# touch + collections glitch



## Seuss (Dec 21, 2011)

Oi,

I have a great many (but not all) of my book files organized into collections and the touch sorted by collections. Originally the touch was showing the collections by alpha then showing the books not in collections by alpha. Now it only shows the collections. To see books not in collections I have to set the touch to one of the other sorting options.

Any thoughts / tips will be much appreciated.

thanks,
Seuss


----------



## Linjeakel (Mar 17, 2010)

If you sort by most recent first, you will get all your collections and your individual books mixed together in that order. If you sort by title or author you will get all your books in that order with collections generally being at the end of the list. The only way to remove uncollected books from the home screen is to sort by collection. On all the Kindles except the Touch the collections will then sort by most recent first followed by any books not in a collection.

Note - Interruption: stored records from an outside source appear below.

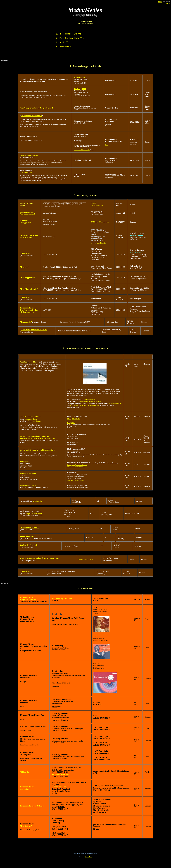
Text (107, 145)
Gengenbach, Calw (86, 559)
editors (168, 3)
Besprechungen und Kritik (71, 34)
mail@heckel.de (73, 418)
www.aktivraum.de (90, 399)
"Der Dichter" (26, 826)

On the Touch, I believe the collections will sort alphabetically.

Note that the most recent order sort relies on the Kindle being aware of the time/date so prolongued periods of not being connected wirelessly will cause errors.


----------



## Seuss (Dec 21, 2011)

I may not have explained the problem clearly, Let me try again.

I have the touch set to sort by collections. This setting used to show first the collections then all uncollected books. Now it shows only collections.

thanks again,

Seuss


----------



## Linjeakel (Mar 17, 2010)

Ah, sorry. Now I understand the problem. Your uncollected books are not appearing below the collections. 

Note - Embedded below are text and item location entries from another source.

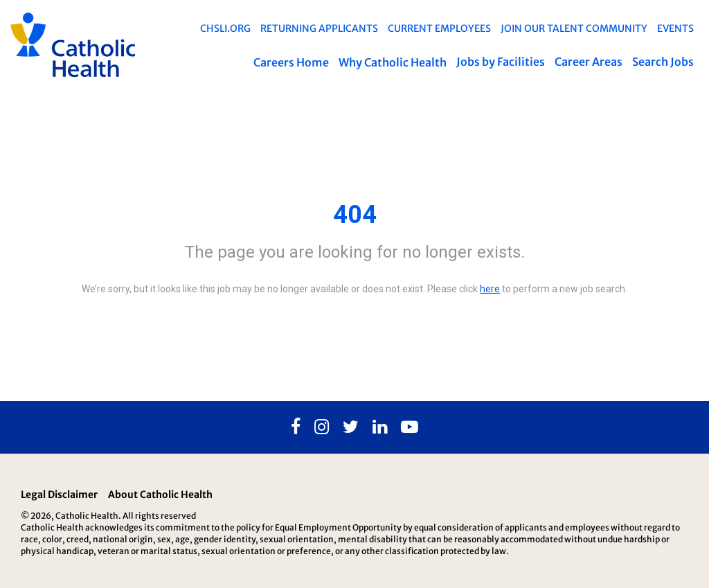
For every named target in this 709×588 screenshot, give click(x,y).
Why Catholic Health (393, 62)
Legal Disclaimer (59, 495)
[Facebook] (296, 427)
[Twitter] (350, 427)
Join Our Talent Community (574, 28)
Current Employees (439, 28)
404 (354, 215)
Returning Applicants (319, 28)
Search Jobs (663, 62)
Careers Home (291, 62)
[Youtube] (409, 427)
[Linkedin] (379, 427)
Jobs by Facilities (501, 62)
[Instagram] (321, 427)
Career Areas (589, 62)
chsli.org (225, 28)
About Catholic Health (160, 495)
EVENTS (675, 28)
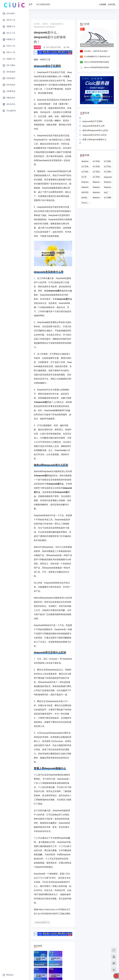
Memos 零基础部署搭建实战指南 (96, 62)
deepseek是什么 (42, 922)
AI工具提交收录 (51, 5)
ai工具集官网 (108, 172)
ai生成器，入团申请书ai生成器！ (96, 51)
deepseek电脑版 (108, 187)
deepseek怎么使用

Hmmm, I've never heard of that happening.   If you definitely have it sorted by collections and you definitely do have some books not in a collection, then they should be there. Have you tried our usual cure-all of restarting the device and then syncing?


----------



## Wardak (Dec 16, 2009)

I have the same problem with my Kindle Touch. And I have restarted it and sync many times, with no changes.


----------



## Ann in Arlington (Oct 27, 2008)

Linjeakel said:


> Ah, sorry. Now I understand the problem. Your uncollected books are not appearing below the collections.
> 
> Hmmm, I've never heard of that happening.  If you definitely have it sorted by collections and you definitely do have some books not in a collection, then they should be there. Have you tried our usual cure-all of restarting the device and then syncing?


And if that cure-all doesn't work. . .try the de-register and re-register trick. . .sometimes that triggers a refresh.


----------